Ray + torch.distributed/DDP resource management


I have a PyTorch training script, which handles all the nodes/processes through torch.distributed and $torchrun.

I want to integrate Ray for hyperparameter tuning, however while staying with torch.distributed to manage the training on multiple GPUs. Ray should act as a “wrapper” around that script, starting the training and leaving the resource management to the script itself. In that scenario Ray could run on the CPU and just receive metric values from the script that is running on multiple GPUs

I presume this conflicts with the resources set/determined in tune.run(). Is this possible/viable and if yes, is there an example somewhere? Or is Ray too “high level”, and another framework might more fit my usecase? Most scripts I have found left the resource management to Ray.

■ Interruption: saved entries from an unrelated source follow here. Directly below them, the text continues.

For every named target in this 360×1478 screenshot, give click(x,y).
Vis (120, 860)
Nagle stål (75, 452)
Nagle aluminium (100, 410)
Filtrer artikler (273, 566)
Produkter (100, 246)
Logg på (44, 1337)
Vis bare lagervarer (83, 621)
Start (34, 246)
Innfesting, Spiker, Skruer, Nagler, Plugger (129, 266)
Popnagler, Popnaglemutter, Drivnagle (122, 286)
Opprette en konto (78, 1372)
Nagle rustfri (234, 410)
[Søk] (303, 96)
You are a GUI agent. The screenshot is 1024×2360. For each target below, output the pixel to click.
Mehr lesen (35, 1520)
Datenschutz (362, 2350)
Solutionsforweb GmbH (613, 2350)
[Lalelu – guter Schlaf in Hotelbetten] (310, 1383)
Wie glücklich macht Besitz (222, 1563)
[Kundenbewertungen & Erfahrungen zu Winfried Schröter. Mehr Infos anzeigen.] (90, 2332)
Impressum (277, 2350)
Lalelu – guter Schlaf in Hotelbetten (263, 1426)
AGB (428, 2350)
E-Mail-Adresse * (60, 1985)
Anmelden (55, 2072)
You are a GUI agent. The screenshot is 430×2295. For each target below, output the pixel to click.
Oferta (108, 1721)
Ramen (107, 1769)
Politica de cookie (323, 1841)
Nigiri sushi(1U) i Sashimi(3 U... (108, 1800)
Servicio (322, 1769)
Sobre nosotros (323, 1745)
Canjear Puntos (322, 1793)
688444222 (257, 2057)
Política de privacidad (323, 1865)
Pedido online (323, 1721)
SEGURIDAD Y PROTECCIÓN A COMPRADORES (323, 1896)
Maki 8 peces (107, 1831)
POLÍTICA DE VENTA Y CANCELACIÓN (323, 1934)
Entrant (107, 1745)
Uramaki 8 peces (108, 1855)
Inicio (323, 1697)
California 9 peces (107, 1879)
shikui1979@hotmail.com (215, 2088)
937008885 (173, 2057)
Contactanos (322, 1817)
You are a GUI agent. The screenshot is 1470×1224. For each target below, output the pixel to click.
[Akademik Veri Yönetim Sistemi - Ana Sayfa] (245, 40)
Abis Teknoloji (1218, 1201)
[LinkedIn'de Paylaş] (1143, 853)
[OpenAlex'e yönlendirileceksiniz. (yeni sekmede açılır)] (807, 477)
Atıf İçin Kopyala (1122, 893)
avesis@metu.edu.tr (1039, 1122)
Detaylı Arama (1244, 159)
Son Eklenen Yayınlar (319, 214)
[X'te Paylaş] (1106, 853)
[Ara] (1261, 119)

Edit: To clarify, I have Optuna running (but I would prefer to use RayTune). Optunas DDP example works side by side with DDP optuna-examples/pytorch_distributed_simple.py at main · optuna/optuna-examples · GitHub . I am seeking something comparable with RayTune.

Hey @Eisbaer- I would recommend using the Ray TorchTrainer to handle distributed training instead of torchrun. TorchTrainer will take care of all the torch.distributed setup for you so you only have to write your model code.

TorchTrainer has a built-in integration with Tune so you can you distributed hyperparameter tuning+distributed training with Ray handling the resource management for both.

You can find more here: Deep Learning User Guide — Ray 2.0.0. Let me know if this works for you.